The field of view (FOV) is the size of the circle of the sky you can see through the eyepiece of a telescope.
The Maths
FOV is dependent on the apparent field of view of the eyepiece, and the magnification of your setup. It is calculated by dividing the eyepiece FOV by the magnification of the telescope setup (including barlows or field reducers). The higher magnification the narrower the field of view. It is measured in (arc) degrees or fractions of degrees (arc minutes and arc seconds).
Understanding field of view
But why should you worry about the field of view? Planetary observation and deep-sky imaging require very different fields of view. Planets are tiny and need a lot of magnification hence a narrow FOV. Deep-sky objects are much bigger and require a wider FOV.
If we bring in the magnification formula into the field of view formula, you can see that besides the eyepiece characteristics, the field of view only depends on the effective focal length of the telescope.
For the same eyepiece, telescopes with a shorter focal length, therefore, generate a wider field of view and hence are better for observing deep-sky objects, telescopes with a longer focal length generate a narrower field of view and hence are better for observing solar system objects.
Depending on what you want to observe, you will have to choose the corresponding setup …. or get multiple telescopes Understanding field of view is extremely important when choosing your equipment.

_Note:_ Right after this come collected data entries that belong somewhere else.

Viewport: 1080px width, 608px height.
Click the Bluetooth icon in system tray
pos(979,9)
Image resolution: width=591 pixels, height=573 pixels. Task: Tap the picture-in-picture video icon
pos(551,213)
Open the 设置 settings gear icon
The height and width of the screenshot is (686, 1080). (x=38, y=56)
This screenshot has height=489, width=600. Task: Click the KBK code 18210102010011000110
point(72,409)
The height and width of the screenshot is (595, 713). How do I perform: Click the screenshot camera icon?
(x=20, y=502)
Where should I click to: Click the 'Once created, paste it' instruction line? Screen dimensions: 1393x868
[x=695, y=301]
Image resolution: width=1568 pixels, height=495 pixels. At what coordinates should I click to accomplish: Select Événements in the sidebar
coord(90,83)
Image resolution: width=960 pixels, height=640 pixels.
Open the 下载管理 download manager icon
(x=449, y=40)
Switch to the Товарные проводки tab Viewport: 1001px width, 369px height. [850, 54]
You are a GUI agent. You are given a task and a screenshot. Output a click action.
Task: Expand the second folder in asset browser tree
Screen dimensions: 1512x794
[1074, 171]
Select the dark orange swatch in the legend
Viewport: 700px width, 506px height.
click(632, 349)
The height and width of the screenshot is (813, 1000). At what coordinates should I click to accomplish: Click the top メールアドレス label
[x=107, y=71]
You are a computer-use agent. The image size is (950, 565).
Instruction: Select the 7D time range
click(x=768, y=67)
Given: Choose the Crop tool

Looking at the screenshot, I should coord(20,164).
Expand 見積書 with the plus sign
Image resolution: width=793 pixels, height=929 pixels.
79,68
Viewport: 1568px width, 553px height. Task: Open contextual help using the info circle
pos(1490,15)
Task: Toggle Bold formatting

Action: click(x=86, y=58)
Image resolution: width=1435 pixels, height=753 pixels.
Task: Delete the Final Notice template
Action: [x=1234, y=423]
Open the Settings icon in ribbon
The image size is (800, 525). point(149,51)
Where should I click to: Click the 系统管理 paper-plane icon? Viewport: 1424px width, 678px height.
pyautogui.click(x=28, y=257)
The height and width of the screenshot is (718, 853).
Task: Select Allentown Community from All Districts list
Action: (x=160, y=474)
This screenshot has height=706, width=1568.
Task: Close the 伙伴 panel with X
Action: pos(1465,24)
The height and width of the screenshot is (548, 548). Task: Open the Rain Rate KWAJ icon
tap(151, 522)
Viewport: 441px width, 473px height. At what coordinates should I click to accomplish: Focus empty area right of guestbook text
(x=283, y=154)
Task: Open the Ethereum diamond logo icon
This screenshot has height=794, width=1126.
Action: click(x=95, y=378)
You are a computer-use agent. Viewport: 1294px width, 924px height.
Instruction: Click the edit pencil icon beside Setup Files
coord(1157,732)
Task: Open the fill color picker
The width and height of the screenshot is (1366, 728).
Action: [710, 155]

A similar analysis will follow when discussing the f-ratio of a telescope. f/ratio brings the aperture of a telescope into the equation, and hence the brightness and resolution of an image.
Experiencing field of view
The images below were generated using the FOV app from astronomy.tools. Field of view apps are great ways to understand what to expect from a telescope before buying one. All you need to do to have an idea of what to expect is:
- choose a planet or a deep sky object you would want to observe
- choose the telescope you had in mind
- an play around with barlows, field reducers, and eyepieces
Notice how in the 2 images below, using the same telescope, different fields of view can be seen by changing eyepieces and adding or removing barlows. The purple field of view is too narrow to observe the Andromeda galaxy but far too wide to observe Jupiter.
Wide field of view
Andromeda (M31) is a huge object in the night sky. Maybe not when you look up into the night sky with your eyes, but if you can expose long enough for it with a camera to capture the faint edges of the galaxy, it shows to be about 3 times as wide as the Moon. It requires equipment with a wide field of view to be imaged.
Narrow field of view
Compared to the Andromeda galaxy (M31), Jupiter is tiny and needs very different equipment to be observed. You need much narrows field of view.